◆ TASK REQUIREMENTS ◆
Retype every entry below without altering anything.

-- Opening Marker --

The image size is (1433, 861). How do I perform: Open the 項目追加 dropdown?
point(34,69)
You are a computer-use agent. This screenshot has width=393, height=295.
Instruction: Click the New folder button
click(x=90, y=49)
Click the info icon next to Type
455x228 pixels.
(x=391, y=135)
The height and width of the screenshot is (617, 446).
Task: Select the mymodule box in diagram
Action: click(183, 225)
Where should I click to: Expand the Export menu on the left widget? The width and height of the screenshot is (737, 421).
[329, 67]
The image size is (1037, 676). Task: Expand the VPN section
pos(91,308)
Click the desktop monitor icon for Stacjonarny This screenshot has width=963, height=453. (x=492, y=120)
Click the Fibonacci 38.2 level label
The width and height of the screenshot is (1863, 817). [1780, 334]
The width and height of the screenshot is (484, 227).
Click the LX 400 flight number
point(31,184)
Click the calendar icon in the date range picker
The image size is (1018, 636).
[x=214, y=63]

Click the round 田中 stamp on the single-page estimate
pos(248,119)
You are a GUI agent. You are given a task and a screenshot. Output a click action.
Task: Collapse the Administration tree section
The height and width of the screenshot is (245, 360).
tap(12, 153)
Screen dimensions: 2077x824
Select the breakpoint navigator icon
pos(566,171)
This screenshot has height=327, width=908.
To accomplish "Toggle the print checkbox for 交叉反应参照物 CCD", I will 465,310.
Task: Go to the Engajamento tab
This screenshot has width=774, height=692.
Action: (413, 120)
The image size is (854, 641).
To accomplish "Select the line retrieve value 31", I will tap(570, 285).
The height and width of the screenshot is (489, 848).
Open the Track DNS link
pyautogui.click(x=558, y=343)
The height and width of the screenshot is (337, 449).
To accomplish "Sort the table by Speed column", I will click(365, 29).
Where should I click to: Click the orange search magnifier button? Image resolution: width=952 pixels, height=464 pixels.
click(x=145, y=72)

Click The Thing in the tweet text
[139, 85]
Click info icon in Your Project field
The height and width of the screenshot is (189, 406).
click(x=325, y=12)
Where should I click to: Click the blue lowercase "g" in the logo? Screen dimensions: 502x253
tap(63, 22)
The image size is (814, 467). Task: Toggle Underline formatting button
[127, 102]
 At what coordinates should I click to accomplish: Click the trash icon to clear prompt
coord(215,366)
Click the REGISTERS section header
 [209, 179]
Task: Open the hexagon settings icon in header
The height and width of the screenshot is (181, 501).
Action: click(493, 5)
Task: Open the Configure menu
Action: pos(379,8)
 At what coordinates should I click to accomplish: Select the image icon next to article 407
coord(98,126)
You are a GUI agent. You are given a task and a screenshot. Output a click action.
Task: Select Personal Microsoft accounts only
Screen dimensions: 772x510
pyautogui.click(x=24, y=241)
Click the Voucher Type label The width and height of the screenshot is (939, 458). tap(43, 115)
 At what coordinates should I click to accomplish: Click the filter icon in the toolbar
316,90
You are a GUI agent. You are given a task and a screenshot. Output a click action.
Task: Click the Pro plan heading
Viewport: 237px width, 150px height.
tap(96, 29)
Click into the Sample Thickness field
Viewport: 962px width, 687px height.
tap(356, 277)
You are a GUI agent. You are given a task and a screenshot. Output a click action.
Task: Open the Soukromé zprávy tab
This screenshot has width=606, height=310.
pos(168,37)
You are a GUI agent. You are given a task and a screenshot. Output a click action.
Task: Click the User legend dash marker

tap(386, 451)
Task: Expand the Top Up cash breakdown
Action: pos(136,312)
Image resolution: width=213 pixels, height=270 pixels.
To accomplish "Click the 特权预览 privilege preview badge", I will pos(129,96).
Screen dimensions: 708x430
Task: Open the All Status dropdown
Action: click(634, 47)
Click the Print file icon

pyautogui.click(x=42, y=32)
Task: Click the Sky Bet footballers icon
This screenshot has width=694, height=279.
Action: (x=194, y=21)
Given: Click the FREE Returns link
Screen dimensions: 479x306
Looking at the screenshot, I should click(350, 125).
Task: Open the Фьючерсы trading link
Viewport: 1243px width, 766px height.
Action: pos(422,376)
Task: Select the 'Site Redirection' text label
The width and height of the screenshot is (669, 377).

-- Closing Marker --

◆ YOUR SOLUTION ◆
The image size is (1433, 861). How do I perform: Open the 項目追加 dropdown?
point(34,69)
You are a computer-use agent. This screenshot has width=393, height=295.
Instruction: Click the New folder button
click(x=90, y=49)
Click the info icon next to Type
455x228 pixels.
(x=391, y=135)
The height and width of the screenshot is (617, 446).
Task: Select the mymodule box in diagram
Action: click(183, 225)
Where should I click to: Expand the Export menu on the left widget? The width and height of the screenshot is (737, 421).
[329, 67]
The image size is (1037, 676). Task: Expand the VPN section
pos(91,308)
Click the desktop monitor icon for Stacjonarny This screenshot has width=963, height=453. (x=492, y=120)
Click the Fibonacci 38.2 level label
The width and height of the screenshot is (1863, 817). [1780, 334]
The width and height of the screenshot is (484, 227).
Click the LX 400 flight number
point(31,184)
Click the calendar icon in the date range picker
The image size is (1018, 636).
[x=214, y=63]

Click the round 田中 stamp on the single-page estimate
pos(248,119)
You are a GUI agent. You are given a task and a screenshot. Output a click action.
Task: Collapse the Administration tree section
The height and width of the screenshot is (245, 360).
tap(12, 153)
Screen dimensions: 2077x824
Select the breakpoint navigator icon
pos(566,171)
This screenshot has height=327, width=908.
To accomplish "Toggle the print checkbox for 交叉反应参照物 CCD", I will 465,310.
Task: Go to the Engajamento tab
This screenshot has width=774, height=692.
Action: (413, 120)
The image size is (854, 641).
To accomplish "Select the line retrieve value 31", I will tap(570, 285).
The height and width of the screenshot is (489, 848).
Open the Track DNS link
pyautogui.click(x=558, y=343)
The height and width of the screenshot is (337, 449).
To accomplish "Sort the table by Speed column", I will click(365, 29).
Where should I click to: Click the orange search magnifier button? Image resolution: width=952 pixels, height=464 pixels.
click(x=145, y=72)

Click The Thing in the tweet text
[139, 85]
Click info icon in Your Project field
The height and width of the screenshot is (189, 406).
click(x=325, y=12)
Where should I click to: Click the blue lowercase "g" in the logo? Screen dimensions: 502x253
tap(63, 22)
The image size is (814, 467). Task: Toggle Underline formatting button
[127, 102]
 At what coordinates should I click to accomplish: Click the trash icon to clear prompt
coord(215,366)
Click the REGISTERS section header
 [209, 179]
Task: Open the hexagon settings icon in header
The height and width of the screenshot is (181, 501).
Action: click(493, 5)
Task: Open the Configure menu
Action: pos(379,8)
 At what coordinates should I click to accomplish: Select the image icon next to article 407
coord(98,126)
You are a GUI agent. You are given a task and a screenshot. Output a click action.
Task: Select Personal Microsoft accounts only
Screen dimensions: 772x510
pyautogui.click(x=24, y=241)
Click the Voucher Type label The width and height of the screenshot is (939, 458). tap(43, 115)
 At what coordinates should I click to accomplish: Click the filter icon in the toolbar
316,90
You are a GUI agent. You are given a task and a screenshot. Output a click action.
Task: Click the Pro plan heading
Viewport: 237px width, 150px height.
tap(96, 29)
Click into the Sample Thickness field
Viewport: 962px width, 687px height.
tap(356, 277)
You are a GUI agent. You are given a task and a screenshot. Output a click action.
Task: Open the Soukromé zprávy tab
This screenshot has width=606, height=310.
pos(168,37)
You are a GUI agent. You are given a task and a screenshot. Output a click action.
Task: Click the User legend dash marker

tap(386, 451)
Task: Expand the Top Up cash breakdown
Action: pos(136,312)
Image resolution: width=213 pixels, height=270 pixels.
To accomplish "Click the 特权预览 privilege preview badge", I will pos(129,96).
Screen dimensions: 708x430
Task: Open the All Status dropdown
Action: click(634, 47)
Click the Print file icon

pyautogui.click(x=42, y=32)
Task: Click the Sky Bet footballers icon
This screenshot has width=694, height=279.
Action: (x=194, y=21)
Given: Click the FREE Returns link
Screen dimensions: 479x306
Looking at the screenshot, I should click(350, 125).
Task: Open the Фьючерсы trading link
Viewport: 1243px width, 766px height.
Action: pos(422,376)
Task: Select the 'Site Redirection' text label
The width and height of the screenshot is (669, 377).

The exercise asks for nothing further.